**Texte proposé:**
* * * *

« La folie Pastré » : un portrait tout en finesse de la fascinante comtesse marseillaise

Vue ancienne de la Villa provençale © BnF Gallica

Nombreux sont les Marseillais qui, au détour d’une conversation familiale, ont entendu parler de « Lily Pastré ». Née à Marseille en 1891, décédée dans la même ville, Marie-Louise Double de Saint-Lambert a traversé les décennies qui ont façonné le XXe siècle : la Belle époque, la Grande Guerre, les Années folles, la Seconde Guerre mondiale… celle qui est devenue la comtesse Pastré a été à l’image de cette époque fascinante et changeante. Nous avons rencontré Olivier Bellamy, journaliste et animateur (notamment sur Radio Classique entre 2004 et 2019), auteur d’un livre passionnant intitulé « La folie Pastré ». L’ouvrage brosse le portrait enlevé d’une femme d’exception.

On savoure d’entrée de jeu le titre de l’ouvrage : la folie comme maison de plaisance souvent édifiée par les nobles et les grands bourgeois qui en avaient les moyens, en périphérie des villes. Clin d’œil à la maison préférée de Lily Pastré, « la Villa provençale », bastide du XVIIIème au cœur du parc de la Campagne Pastré, où elle se sentait véritablement chez elle à Marseille. « La villa provençale incarnait à la fois la douce folie de cette période et celle de la comtesse », nous explique Olivier Bellamy.

Olivier Bellamy à la bibliothèque des Arcenaulx à Marseille © Le Méridional

Marie-Louise grandit donc à Marseille, héritière de la fortune du fameux vermouth Noilly Prat. Elle goûte très jeune à la musique. Elle n’a pas, à proprement parler, de don pour cet art, mais on peut certainement dire qu’elle est une véritable artiste. En 1918, elle épouse le comte Pastré, dont elle aura trois enfants. Son époux multipliera les infidélités, et le couple divorcera en 1940. Peut-être est-ce de ce moment que date la volonté de Lily Pastré de voler de ses propres ailes. En 1942, alors que la zone sud est désormais occupée, elle accueille dans sa villa de nombreux intellectuels et artistes, juifs ou non, en déroute (notamment André Breton, Max Ernst, Claude Lévi-Strauss…) ainsi que des opposants au régime nazi.

* * * *

**Données fournies:**

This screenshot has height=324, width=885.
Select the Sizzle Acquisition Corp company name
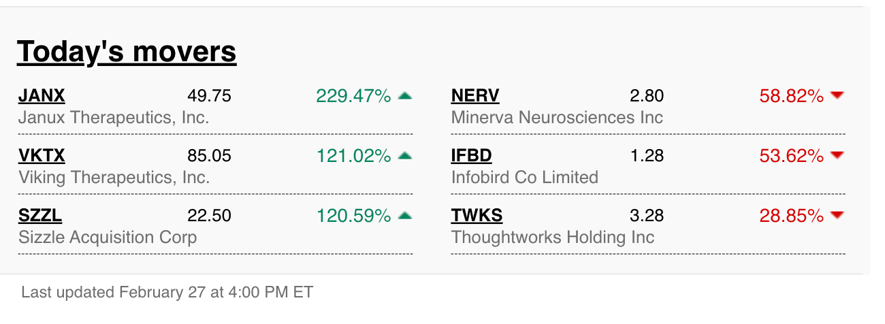[x=108, y=238]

* * * *

**Testez votre compréhension:**
(A) Relevez dans le texte sur Lily Pastré toutes les périodes citées parmi les décennies qui ont façonné le XXe siècle.
(B) Recopiez le passage du texte sur Lily Pastré qui s'ouvre sur les mots « Nombreux sont les » et se ferme sur « d’une femme d’exception. ».

**Corrigés:**
(A) la Belle époque, la Grande Guerre, les Années folles, la Seconde Guerre mondiale

(B)
Nombreux sont les Marseillais qui, au détour d’une conversation familiale, ont entendu parler de « Lily Pastré ». Née à Marseille en 1891, décédée dans la même ville, Marie-Louise Double de Saint-Lambert a traversé les décennies qui ont façonné le XXe siècle : la Belle époque, la Grande Guerre, les Années folles, la Seconde Guerre mondiale… celle qui est devenue la comtesse Pastré a été à l’image de cette époque fascinante et changeante. Nous avons rencontré Olivier Bellamy, journaliste et animateur (notamment sur Radio Classique entre 2004 et 2019), auteur d’un livre passionnant intitulé « La folie Pastré ». L’ouvrage brosse le portrait enlevé d’une femme d’exception.